## WHAT IS NEEDED:
Count the lines in the entries below that contain the string "asterisk", treating case as significant, and give only the number.

## GIVEN RECORDS:

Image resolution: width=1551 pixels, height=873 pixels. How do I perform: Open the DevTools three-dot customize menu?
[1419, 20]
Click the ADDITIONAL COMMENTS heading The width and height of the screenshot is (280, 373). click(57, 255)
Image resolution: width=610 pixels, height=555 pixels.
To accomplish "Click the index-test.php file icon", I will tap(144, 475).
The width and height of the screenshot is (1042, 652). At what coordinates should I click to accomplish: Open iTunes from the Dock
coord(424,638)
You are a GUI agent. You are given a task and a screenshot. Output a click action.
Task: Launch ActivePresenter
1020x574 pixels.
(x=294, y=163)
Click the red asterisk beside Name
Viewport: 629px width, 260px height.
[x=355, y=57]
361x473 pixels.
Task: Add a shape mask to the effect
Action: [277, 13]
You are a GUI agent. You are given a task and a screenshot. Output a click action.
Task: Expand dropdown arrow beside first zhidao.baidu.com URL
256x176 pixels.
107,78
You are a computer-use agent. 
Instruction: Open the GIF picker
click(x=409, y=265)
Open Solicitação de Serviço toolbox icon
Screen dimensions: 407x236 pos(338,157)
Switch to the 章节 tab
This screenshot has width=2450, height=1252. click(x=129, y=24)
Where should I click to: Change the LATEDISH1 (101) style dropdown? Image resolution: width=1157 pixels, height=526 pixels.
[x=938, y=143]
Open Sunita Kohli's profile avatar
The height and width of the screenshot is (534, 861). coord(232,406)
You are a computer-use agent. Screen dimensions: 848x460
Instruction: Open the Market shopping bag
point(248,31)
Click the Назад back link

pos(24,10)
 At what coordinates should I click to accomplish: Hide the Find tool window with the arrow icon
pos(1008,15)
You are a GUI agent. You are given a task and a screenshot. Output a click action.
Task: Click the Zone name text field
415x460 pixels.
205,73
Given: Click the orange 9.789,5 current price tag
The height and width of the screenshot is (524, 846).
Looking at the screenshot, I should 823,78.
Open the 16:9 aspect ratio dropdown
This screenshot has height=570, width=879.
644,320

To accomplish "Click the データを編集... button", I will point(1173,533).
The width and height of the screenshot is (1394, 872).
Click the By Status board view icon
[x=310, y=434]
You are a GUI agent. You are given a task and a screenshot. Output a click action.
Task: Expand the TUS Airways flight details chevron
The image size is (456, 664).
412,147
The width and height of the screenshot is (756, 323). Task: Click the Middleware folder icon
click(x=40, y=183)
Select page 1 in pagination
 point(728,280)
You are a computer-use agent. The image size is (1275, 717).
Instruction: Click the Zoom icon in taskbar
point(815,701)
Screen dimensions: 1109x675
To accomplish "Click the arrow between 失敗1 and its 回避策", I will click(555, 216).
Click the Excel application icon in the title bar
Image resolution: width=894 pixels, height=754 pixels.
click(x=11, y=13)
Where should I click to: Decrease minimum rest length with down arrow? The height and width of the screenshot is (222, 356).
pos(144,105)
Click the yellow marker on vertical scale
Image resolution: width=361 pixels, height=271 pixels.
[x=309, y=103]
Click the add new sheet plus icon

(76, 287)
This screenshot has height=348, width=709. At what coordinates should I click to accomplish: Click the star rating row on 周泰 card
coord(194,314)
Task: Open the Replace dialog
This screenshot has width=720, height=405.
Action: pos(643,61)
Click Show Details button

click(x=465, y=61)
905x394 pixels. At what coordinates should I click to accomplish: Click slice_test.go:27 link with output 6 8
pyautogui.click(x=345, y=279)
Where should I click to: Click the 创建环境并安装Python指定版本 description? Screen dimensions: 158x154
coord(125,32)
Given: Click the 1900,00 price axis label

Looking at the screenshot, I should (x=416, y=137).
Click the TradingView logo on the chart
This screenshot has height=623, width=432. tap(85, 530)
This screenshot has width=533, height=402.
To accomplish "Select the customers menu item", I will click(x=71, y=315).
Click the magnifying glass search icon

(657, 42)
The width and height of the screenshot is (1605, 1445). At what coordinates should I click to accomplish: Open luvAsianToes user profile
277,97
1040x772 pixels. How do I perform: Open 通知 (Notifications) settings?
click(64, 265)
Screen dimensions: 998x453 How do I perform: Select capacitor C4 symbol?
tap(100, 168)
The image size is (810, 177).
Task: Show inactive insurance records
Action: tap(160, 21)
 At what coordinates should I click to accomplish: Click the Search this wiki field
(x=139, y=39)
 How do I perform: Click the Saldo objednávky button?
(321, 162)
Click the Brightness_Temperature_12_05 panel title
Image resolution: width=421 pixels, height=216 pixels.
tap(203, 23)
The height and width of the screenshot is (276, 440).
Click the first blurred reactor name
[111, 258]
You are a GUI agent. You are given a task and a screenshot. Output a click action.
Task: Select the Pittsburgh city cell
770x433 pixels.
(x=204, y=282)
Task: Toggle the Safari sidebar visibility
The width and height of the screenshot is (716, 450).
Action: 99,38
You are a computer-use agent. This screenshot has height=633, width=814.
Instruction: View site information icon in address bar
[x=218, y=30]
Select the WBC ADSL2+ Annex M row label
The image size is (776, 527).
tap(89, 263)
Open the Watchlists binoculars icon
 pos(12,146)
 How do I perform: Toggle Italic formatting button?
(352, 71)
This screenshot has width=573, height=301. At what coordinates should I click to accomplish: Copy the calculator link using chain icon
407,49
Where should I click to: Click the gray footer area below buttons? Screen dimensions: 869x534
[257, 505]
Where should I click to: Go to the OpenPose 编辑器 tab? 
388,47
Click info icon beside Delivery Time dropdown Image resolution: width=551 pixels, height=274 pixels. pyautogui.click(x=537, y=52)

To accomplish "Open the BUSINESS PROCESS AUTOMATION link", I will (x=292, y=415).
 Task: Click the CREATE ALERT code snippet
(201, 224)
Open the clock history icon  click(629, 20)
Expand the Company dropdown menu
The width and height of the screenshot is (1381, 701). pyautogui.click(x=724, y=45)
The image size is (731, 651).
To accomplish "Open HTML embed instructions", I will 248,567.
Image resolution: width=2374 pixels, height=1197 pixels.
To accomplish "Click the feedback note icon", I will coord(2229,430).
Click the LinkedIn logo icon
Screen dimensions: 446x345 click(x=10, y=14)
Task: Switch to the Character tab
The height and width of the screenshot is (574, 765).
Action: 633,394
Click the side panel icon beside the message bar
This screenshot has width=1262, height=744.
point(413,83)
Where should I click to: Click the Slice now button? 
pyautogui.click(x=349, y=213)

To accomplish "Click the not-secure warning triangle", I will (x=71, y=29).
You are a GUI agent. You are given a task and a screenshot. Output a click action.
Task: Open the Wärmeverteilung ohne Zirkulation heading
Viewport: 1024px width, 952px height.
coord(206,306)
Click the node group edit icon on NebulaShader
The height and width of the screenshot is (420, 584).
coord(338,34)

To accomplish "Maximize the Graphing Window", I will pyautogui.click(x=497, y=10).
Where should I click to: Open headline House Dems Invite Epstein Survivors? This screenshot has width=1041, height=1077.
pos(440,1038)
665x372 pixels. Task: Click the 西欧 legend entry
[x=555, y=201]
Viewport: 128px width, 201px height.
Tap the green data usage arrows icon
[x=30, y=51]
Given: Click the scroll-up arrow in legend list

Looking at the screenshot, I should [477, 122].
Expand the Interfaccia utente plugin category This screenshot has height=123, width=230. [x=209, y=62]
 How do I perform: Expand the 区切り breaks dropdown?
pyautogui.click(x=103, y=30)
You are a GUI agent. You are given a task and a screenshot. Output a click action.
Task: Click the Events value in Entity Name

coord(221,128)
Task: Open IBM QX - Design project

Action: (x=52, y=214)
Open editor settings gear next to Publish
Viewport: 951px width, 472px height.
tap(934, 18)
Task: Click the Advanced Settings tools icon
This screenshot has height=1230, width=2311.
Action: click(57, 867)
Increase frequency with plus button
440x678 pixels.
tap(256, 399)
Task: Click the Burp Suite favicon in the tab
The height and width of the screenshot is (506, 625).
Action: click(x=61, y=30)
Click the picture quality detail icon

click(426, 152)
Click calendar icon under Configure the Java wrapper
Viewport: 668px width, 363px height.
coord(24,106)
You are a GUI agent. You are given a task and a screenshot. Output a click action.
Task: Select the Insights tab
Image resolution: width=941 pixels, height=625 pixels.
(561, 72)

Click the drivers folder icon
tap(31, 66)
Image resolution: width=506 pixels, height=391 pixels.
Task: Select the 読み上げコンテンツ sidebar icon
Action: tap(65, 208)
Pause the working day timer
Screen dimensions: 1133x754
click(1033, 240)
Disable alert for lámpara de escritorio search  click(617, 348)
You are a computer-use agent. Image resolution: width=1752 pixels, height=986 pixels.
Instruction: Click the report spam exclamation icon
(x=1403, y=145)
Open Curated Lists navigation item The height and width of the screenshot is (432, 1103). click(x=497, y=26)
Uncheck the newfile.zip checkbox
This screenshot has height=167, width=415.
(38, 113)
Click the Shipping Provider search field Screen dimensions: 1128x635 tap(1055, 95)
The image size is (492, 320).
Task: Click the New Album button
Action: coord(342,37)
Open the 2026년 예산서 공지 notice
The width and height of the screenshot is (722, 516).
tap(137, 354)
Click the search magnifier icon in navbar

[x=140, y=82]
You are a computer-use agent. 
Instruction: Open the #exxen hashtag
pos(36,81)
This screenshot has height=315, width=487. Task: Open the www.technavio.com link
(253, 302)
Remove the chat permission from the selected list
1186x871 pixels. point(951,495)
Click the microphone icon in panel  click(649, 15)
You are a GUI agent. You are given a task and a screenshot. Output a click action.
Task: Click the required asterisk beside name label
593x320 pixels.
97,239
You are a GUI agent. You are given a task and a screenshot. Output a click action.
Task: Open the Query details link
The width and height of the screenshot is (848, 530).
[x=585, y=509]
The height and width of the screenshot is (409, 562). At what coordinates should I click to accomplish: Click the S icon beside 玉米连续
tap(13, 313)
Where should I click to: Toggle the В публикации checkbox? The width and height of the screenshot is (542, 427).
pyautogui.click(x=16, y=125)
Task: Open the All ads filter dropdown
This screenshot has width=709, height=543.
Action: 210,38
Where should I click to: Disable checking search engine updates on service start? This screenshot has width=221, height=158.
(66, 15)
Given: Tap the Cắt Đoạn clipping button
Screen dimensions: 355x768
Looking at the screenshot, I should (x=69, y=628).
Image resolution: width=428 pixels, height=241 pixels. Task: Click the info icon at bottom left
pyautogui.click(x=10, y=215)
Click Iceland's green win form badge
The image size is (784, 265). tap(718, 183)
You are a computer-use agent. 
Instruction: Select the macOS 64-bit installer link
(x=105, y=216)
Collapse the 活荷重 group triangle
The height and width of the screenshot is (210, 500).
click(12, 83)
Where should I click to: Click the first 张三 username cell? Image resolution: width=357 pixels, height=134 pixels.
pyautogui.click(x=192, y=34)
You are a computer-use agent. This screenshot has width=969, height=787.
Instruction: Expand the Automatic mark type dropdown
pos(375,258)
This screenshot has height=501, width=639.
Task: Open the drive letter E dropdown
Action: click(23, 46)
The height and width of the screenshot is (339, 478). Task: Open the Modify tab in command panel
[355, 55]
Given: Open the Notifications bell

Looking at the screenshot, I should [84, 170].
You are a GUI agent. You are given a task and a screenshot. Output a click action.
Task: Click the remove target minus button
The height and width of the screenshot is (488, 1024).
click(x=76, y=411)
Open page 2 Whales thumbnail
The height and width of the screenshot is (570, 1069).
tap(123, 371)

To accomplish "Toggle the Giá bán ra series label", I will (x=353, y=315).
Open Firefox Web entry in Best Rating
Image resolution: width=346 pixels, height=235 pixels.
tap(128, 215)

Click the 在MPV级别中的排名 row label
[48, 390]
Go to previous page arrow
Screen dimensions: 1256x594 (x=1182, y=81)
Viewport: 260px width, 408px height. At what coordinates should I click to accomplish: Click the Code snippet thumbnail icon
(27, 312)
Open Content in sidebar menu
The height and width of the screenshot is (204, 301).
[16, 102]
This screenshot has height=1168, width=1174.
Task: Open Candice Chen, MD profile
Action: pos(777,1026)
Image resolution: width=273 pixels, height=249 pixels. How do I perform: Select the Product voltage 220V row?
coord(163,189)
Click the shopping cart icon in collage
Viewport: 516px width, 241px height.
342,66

## EXPECTED ANSWER:
2